Discovering vulnerabilities using static code analysis with Joern
In this post we will learn the basics of static code analysis and how to use joern for analyzing an application’s source code.
Motivation
Static code analysis tools have come a long way in the past decade. Multiple tools have been developed to run on top of application’s code to detect bugs, vulnerabilities, or general inefficiencies. For example, Spotbugs has tremendously increased in popularity due to its wide support of bug discovery for Java code. In contrast, Joern provides a general static code analysis tool that supports multiple languages, including C++, Java, and PHP.
Code Property Graphs
In order to extract the multiple properties of source code (e.g., variable names, data dependencies, function calls and definitions, etc…), we will have to obtain an Intermediate Representation (IR) of the code. IR is vastly used by compilers to transform high-level code to low-level machine instructions and perform different types of enhancements on the code before turning it into an executable. IR includes different types of graphs, mainly: Abstract Syntax Trees (AST), Control Flow Graph (CFG) and Data/Program Dependence Graph (DDG or PDG). Let’s talk about the details of each below.
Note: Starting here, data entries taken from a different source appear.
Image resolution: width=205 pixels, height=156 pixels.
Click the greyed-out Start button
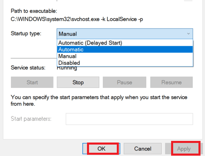point(32,82)
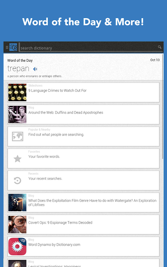Open Your favorite words card

(x=84, y=158)
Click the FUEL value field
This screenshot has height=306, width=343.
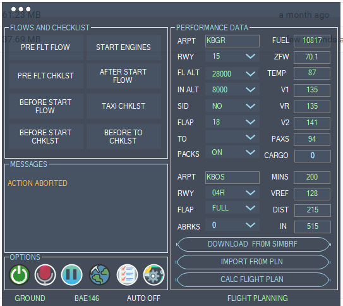312,40
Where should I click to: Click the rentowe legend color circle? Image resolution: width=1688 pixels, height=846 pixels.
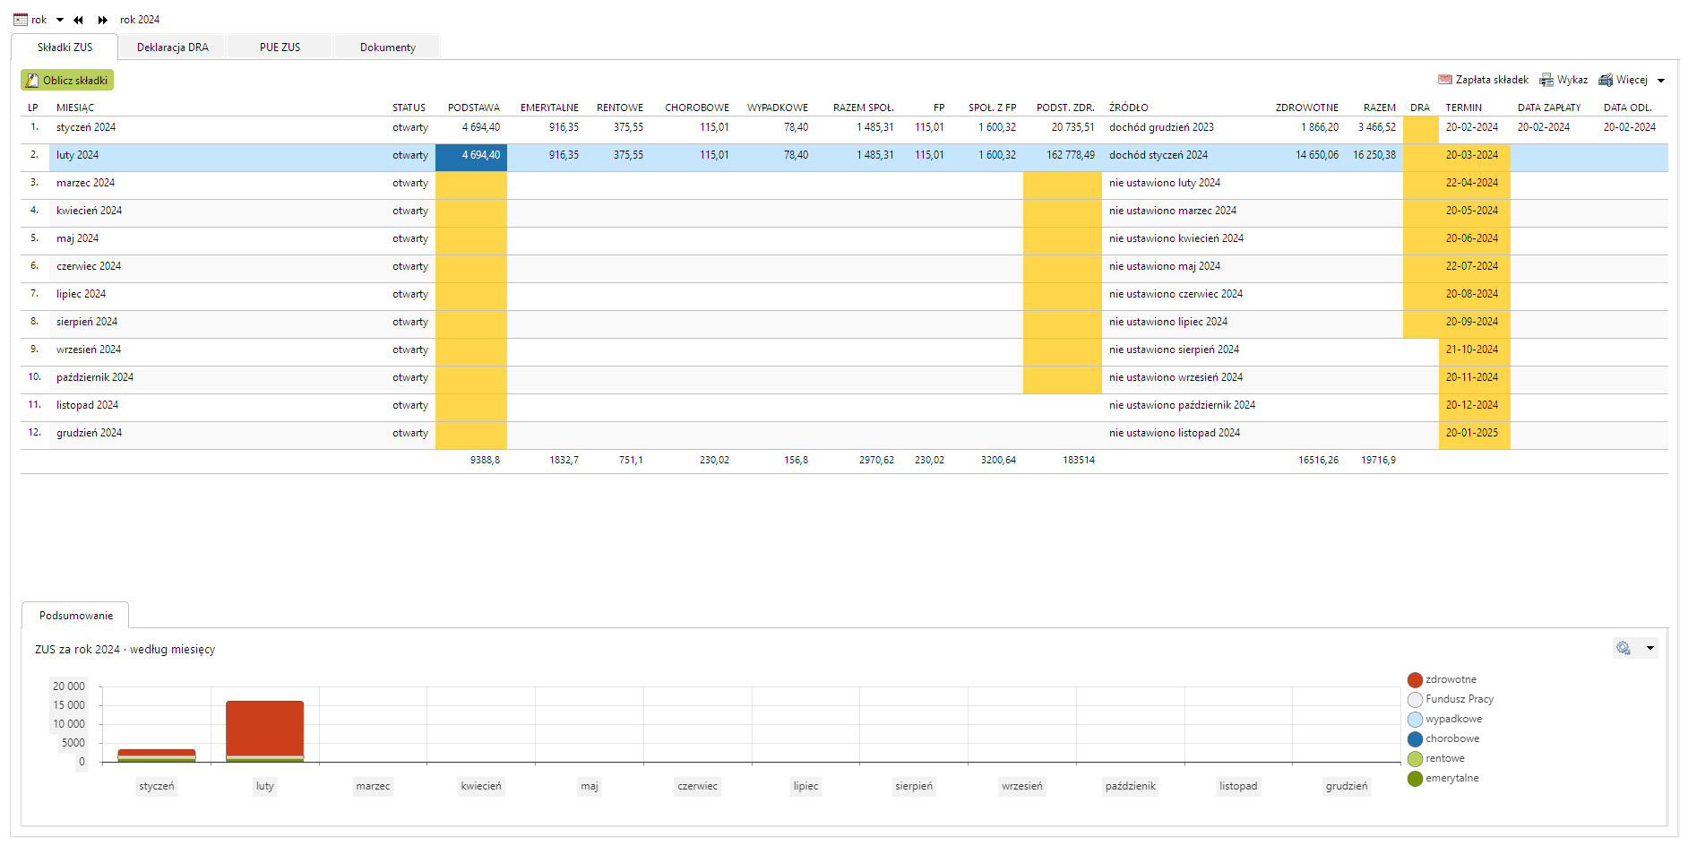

We will use the following C++ example to illustrate the differences of each graph type:
void foo()
{
int x = source();
if (x < MAX)
{
int y = 2 \* x;
sink(y);
}
}
You can think of the source function as a way to obtain user input and the sink function as a sensitive function that needs to be safeguarded against malicious input (e.g., database query, printing a value on a webpage, etc…)
Parsing this code, we can obtain the AST, CFG, or PDG graphs. The AST will use the language semantics to fill the graph nodes while preserving a true representation of the original code semantics; it also maintains the order in which statements were originally written in the code. The CFG showcases how the execution of the code can move between statements (which aren’t necessarily next to each other in the original code). It is mainly useful for representing if-else statements, for and while loops, break statements, etc… For example, the execution of the C++ code above can jump from evaluating the if condition to exiting the program if the condition evaluates to False, this possible execution will be displayed in the CFG. The PDG will highlight any dependencies on the data between different variables, function calls, conditions, etc… For example, the variable definition x in the third line is used in the if condition and to define y, so data dependency edges will be added to display the flow of data from one statement to another. The AST, CFG, and PDG graphs are shown below.
While each code representation has its advantages, it is also limiting. For instance, ASTs provide a true representation of the code but it’s hard to find data dependencies between different statements. To resolve these conflicting issues, Code Property Graphs (CPG) were invented to merge these three different graphs which will greatly simplify traversing the code and accessing multiple properties we might seek for discovering bugs, vulnerabilities, or inefficiencies. The CPG graph of the C++ code is presented below.
Joern
Joern parses the application code to obtain a Code Property Graph and allows developers to customize their needs as graph traversal algorithms on top of this graph.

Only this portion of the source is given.